Do you know how to describe the region of integration using polar coordinates? In particular:

1. Do you see how to express the line x = R/2 and the circle in polar coordinates.

2. Do you see how to get the integral terminals for the angle?
• May 27th 2008, 07:07 PM
mr fantastic
Quote:

Originally Posted by mr fantastic
There are a number of typographical errors in your post (at a glance, there's two dx's and a missing term in the transformation Jacobian).

From what I can tell, the region of integration is the upper half of the circle $\displaystyle (x - R)^2 + y^2 = R^2$ between the line x = R/2 and the y-axis. Do you realise this?

A transformation is then made to polar coordinates. Do you realise that? Are you familiar with them?

Do you know how to describe the region of integration using polar coordinates? In particular:

1. Do you see how to express the line x = R/2 and the circle in polar coordinates.

2. Do you see how to get the integral terminals for the angle?

$\displaystyle x = \frac{R}{2} \Rightarrow r \cos \phi = \frac{R}{2} \Rightarrow r = \frac{R}{2 \cos \phi}$.

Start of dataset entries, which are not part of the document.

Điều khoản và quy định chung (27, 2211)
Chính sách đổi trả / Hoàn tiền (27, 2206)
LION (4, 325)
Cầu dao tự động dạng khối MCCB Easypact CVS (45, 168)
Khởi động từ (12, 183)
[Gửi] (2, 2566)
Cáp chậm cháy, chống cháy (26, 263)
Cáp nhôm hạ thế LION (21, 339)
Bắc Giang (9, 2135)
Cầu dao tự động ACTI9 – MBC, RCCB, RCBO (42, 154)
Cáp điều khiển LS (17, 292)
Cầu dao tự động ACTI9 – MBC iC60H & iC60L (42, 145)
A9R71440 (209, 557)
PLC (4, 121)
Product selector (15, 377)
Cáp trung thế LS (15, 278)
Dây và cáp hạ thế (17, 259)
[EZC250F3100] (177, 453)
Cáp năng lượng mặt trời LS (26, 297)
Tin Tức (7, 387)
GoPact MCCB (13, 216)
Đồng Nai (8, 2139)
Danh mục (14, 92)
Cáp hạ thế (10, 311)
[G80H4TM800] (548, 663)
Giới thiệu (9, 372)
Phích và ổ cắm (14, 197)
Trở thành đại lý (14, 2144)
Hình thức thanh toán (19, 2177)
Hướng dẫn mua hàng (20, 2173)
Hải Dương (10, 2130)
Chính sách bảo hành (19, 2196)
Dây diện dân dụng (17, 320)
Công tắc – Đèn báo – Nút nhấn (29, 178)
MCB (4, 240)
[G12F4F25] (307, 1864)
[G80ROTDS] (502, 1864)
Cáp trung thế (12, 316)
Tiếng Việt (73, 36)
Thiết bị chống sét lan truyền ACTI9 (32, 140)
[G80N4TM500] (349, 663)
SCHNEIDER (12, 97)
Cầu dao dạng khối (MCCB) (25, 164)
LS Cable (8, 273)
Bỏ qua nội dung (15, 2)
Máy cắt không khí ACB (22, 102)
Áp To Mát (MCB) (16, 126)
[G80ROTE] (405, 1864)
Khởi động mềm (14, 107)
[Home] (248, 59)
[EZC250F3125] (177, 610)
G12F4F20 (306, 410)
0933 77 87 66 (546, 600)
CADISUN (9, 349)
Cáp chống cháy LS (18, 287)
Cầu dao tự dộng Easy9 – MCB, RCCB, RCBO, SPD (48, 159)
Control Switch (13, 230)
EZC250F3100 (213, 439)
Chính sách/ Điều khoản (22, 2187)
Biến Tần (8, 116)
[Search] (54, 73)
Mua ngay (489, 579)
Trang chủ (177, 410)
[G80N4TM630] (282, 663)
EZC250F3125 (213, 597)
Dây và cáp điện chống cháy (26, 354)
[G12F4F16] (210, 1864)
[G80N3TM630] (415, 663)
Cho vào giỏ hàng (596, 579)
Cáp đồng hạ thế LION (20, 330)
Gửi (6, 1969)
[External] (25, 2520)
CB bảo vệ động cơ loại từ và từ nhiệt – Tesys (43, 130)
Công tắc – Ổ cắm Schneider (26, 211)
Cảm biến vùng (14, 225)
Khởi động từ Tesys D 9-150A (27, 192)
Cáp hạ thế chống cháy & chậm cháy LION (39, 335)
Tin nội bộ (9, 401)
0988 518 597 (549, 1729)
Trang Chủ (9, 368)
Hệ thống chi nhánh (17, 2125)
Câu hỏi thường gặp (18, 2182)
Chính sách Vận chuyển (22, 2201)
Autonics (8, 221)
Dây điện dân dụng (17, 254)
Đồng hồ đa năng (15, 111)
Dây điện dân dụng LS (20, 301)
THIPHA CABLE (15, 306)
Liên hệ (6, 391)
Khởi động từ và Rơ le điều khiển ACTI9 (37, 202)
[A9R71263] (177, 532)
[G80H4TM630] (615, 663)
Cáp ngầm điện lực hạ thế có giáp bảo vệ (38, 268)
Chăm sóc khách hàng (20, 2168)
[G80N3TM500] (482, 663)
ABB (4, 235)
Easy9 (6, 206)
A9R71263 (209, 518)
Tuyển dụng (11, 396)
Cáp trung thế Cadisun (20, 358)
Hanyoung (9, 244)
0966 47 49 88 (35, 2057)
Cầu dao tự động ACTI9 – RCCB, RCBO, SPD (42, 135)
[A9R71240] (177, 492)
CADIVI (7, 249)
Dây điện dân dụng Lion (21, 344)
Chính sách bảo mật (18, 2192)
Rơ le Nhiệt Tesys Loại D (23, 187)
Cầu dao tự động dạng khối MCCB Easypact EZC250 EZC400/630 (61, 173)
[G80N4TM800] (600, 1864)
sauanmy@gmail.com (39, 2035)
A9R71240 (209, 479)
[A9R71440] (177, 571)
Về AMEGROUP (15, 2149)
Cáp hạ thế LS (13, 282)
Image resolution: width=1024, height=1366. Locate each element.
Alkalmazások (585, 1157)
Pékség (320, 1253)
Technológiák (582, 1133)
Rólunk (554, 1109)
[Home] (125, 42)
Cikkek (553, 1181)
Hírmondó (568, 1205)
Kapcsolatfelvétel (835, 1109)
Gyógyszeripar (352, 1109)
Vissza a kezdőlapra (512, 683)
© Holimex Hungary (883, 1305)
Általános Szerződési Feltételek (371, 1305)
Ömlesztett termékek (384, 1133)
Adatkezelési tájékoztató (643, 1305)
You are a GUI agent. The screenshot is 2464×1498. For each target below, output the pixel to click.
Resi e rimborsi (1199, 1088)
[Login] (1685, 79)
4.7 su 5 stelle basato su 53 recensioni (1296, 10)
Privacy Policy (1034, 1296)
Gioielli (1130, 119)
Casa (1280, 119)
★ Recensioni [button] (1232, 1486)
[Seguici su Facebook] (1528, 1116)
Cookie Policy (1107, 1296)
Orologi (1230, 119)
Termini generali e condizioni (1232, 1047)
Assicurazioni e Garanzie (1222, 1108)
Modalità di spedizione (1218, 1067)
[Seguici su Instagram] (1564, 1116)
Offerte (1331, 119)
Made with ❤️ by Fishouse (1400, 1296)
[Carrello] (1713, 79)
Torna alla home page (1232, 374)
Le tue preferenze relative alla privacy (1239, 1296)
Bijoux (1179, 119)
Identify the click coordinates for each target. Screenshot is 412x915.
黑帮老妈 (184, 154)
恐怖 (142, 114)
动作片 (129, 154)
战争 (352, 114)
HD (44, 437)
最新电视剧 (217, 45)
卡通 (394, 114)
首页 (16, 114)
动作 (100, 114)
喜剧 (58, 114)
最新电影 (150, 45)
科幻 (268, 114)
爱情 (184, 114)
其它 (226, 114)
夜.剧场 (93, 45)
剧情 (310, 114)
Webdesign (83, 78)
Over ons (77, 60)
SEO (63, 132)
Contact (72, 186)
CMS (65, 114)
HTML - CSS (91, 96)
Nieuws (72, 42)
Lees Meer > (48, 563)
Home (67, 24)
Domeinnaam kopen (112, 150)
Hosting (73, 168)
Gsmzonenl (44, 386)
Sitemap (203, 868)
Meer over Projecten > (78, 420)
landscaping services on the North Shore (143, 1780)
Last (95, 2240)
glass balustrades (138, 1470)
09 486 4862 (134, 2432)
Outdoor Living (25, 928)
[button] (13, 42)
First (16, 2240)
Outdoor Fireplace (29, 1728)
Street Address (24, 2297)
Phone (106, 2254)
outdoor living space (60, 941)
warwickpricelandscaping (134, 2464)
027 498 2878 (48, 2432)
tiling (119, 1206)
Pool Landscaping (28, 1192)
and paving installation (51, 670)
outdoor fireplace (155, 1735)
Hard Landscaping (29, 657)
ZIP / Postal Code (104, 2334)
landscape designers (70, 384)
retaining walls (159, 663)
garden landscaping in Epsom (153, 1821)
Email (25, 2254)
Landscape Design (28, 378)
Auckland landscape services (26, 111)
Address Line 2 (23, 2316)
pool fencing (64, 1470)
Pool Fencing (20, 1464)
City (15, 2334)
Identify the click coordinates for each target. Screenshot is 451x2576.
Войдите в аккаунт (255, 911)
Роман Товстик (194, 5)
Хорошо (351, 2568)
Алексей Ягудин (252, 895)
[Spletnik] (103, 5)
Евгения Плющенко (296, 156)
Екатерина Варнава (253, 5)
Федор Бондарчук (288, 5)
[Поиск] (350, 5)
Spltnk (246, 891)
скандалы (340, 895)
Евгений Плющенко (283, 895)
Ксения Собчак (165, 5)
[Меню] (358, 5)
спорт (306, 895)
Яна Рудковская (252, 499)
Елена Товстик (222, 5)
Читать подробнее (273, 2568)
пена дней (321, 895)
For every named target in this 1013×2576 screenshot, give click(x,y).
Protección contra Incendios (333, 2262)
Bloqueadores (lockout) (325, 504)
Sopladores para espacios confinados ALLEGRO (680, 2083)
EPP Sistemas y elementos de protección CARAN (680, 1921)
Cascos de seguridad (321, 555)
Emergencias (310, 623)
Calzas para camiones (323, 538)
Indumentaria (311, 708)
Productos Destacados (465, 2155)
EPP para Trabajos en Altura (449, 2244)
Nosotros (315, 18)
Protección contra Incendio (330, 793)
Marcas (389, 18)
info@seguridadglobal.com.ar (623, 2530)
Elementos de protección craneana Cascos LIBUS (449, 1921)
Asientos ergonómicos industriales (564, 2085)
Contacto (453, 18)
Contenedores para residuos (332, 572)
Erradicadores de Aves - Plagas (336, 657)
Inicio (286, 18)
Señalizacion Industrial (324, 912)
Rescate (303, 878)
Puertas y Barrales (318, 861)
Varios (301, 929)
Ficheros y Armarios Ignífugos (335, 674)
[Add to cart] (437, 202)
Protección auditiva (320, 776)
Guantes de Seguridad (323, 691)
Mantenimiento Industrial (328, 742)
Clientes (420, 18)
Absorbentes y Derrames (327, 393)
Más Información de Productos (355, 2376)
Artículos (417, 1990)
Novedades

$\displaystyle y = \sqrt{2Rx - x^2} \Rightarrow y^2 = 2 R x - x^2$

$\displaystyle \Rightarrow r^2 \sin^2 \phi = 2 R r \cos \phi - r^2 \cos^2 \phi \Rightarrow r = 2 R \cos \phi$. (r = 0 is rejected - why?)

At the point (2R, 0) $\displaystyle \phi = 0$.

The line $\displaystyle x = \frac{R}{2}$ cuts the semi-circle at $\displaystyle \left( \frac{R}{2}, ~ \frac{R \sqrt{3}}{2}\right)$. At this point, $\displaystyle \tan \phi = \frac{R \sqrt{3}/2}{R/2} = \sqrt{3} \Rightarrow \phi = \frac{\pi}{3}$.